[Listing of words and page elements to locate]
- - -
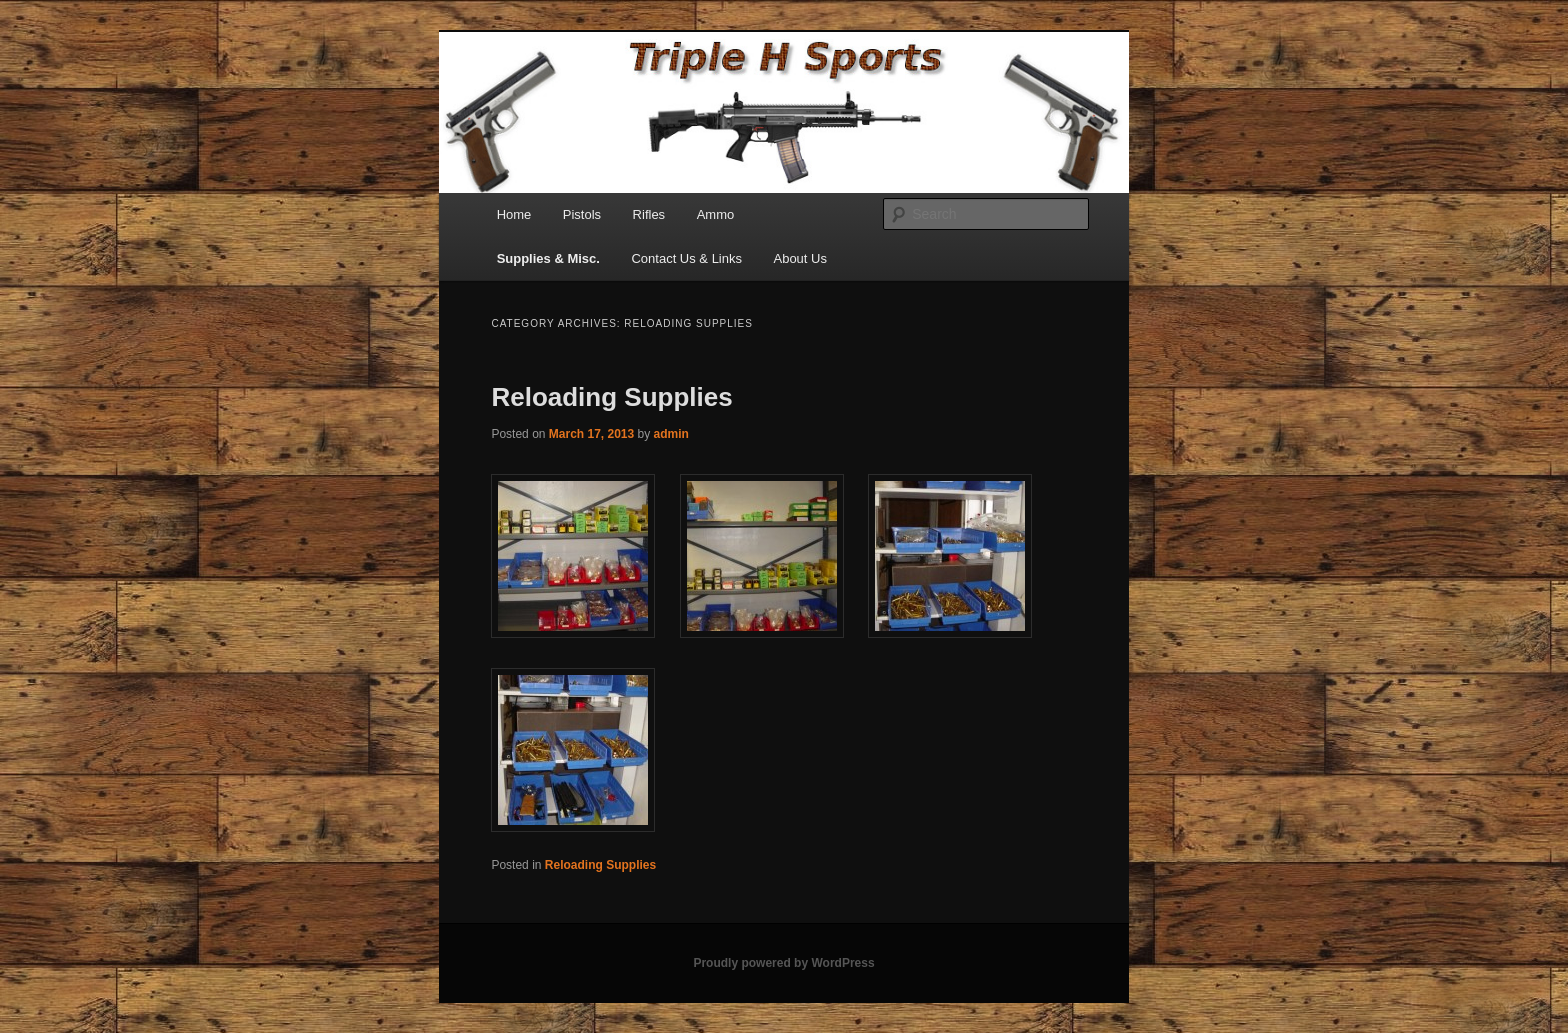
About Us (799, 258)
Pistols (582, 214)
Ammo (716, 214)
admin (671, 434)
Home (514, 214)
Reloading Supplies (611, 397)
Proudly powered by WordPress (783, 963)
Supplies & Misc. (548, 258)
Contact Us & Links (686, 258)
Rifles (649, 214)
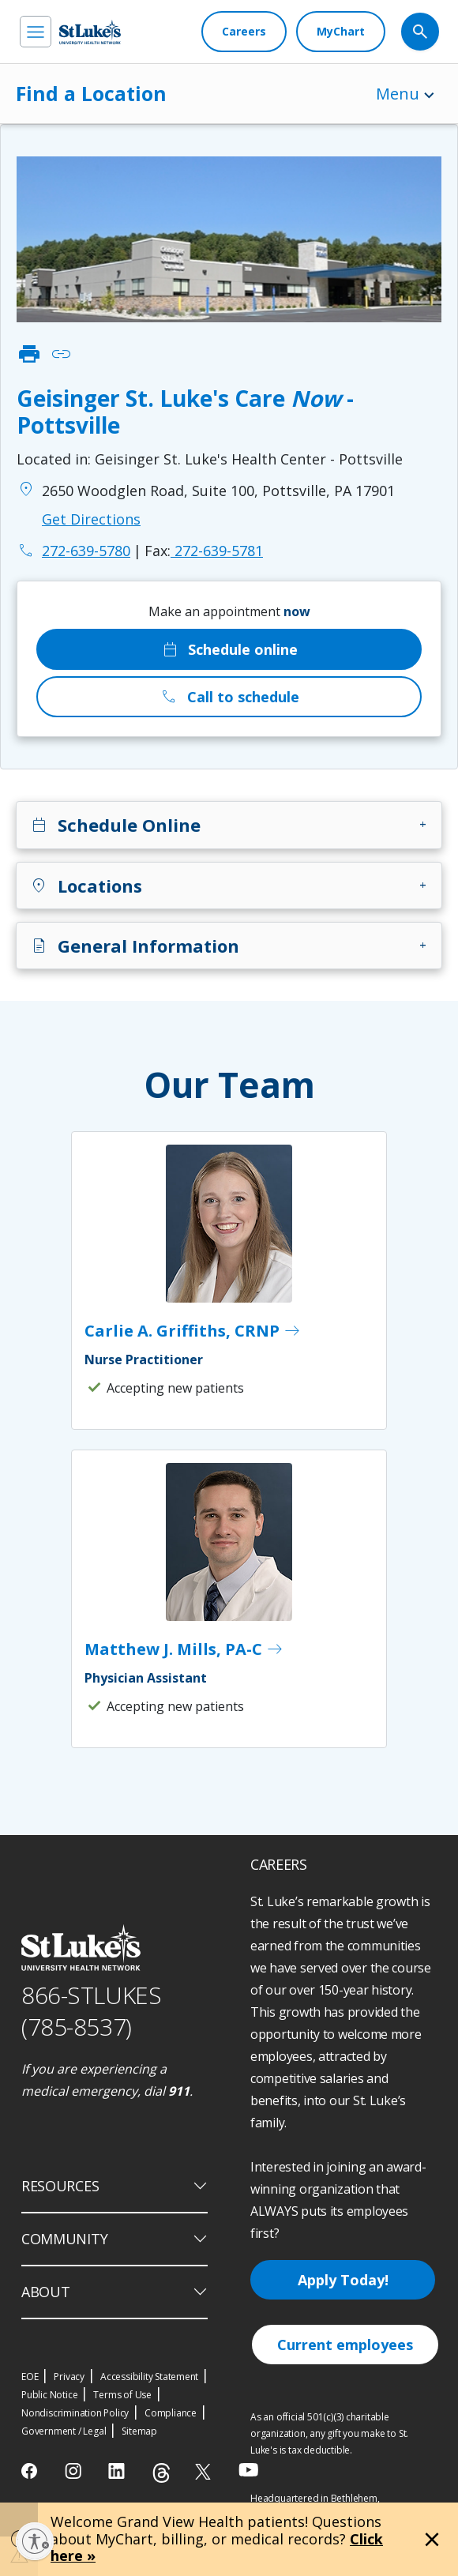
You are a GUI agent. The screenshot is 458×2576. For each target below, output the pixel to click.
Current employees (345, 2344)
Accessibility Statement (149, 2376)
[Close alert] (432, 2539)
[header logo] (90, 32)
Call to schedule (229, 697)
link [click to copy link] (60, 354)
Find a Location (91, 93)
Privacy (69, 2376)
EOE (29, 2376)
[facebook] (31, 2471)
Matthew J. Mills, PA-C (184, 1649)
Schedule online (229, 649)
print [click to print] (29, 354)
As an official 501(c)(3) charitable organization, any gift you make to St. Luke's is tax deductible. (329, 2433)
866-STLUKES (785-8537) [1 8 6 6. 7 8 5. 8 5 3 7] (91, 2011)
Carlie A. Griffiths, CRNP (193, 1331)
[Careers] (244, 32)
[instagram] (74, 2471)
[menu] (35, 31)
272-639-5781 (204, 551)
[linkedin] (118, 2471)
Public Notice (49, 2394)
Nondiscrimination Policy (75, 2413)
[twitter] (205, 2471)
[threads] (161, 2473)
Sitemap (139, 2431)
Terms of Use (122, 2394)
- - -
**Directive:**
Repeat, word for word, every line of the listing from the one containing "As an official" through the last line of the listing, including both of those lines.

**Task response:**
As an official 501(c)(3) charitable organization, any gift you make to St. Luke's is tax deductible. (329, 2433)
866-STLUKES (785-8537) [1 8 6 6. 7 8 5. 8 5 3 7] (91, 2011)
Carlie A. Griffiths, CRNP (193, 1331)
[Careers] (244, 32)
[instagram] (74, 2471)
[menu] (35, 31)
272-639-5781 (204, 551)
[linkedin] (118, 2471)
Public Notice (49, 2394)
Nondiscrimination Policy (75, 2413)
[twitter] (205, 2471)
[threads] (161, 2473)
Sitemap (139, 2431)
Terms of Use (122, 2394)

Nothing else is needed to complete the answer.